# What the exercise asks:
Each line of the data that includes the string "task" is to be copied out.

# Materials provided:
◆ ◆ ◆
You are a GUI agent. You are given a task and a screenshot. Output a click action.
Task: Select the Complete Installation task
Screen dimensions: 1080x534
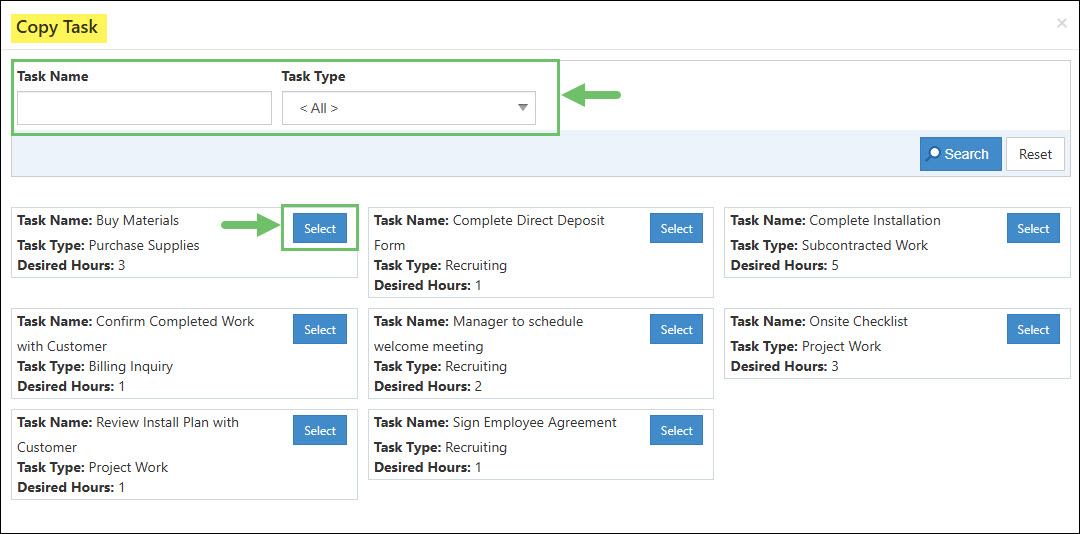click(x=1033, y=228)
◆ ◆ ◆
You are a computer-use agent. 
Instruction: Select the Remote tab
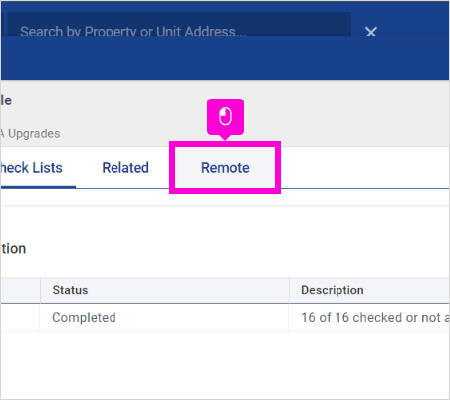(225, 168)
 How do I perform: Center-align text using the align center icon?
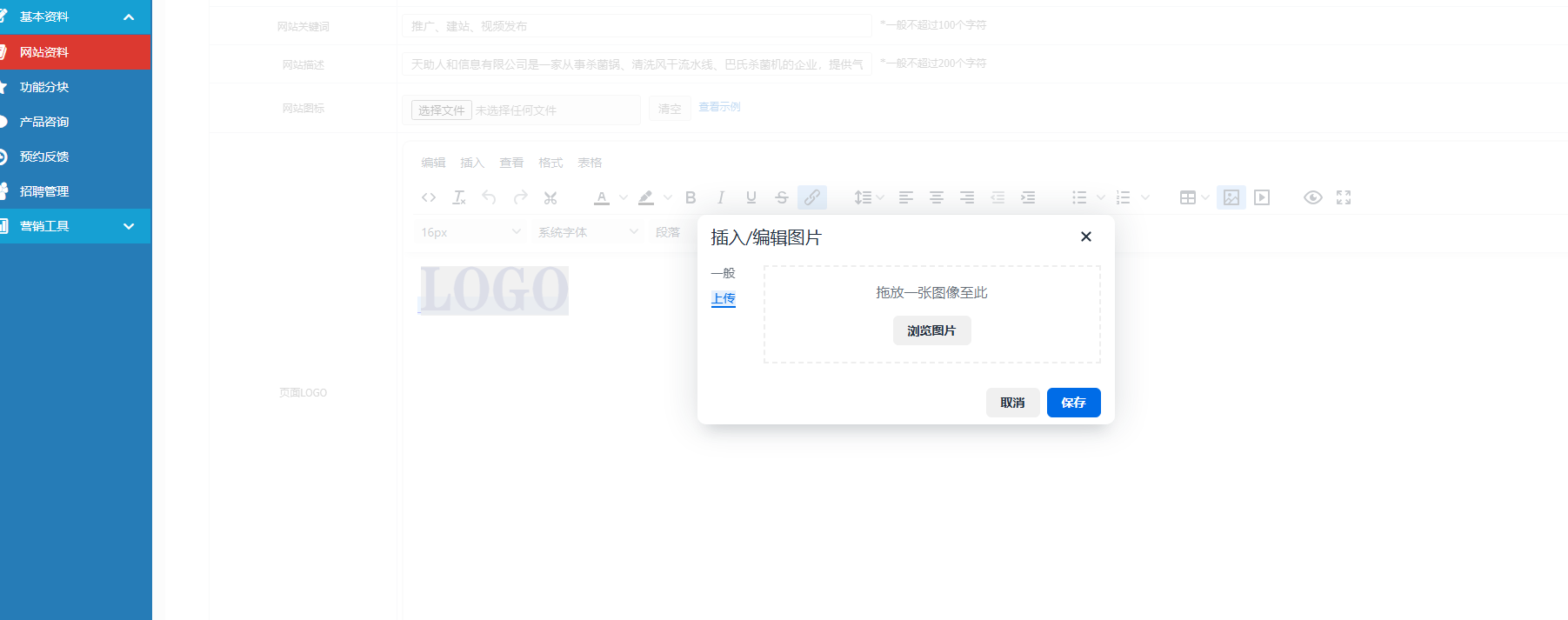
◆ ◆ ◆
# Written solution:
You are a GUI agent. You are given a task and a screenshot. Output a click action.
Task: Select the Complete Installation task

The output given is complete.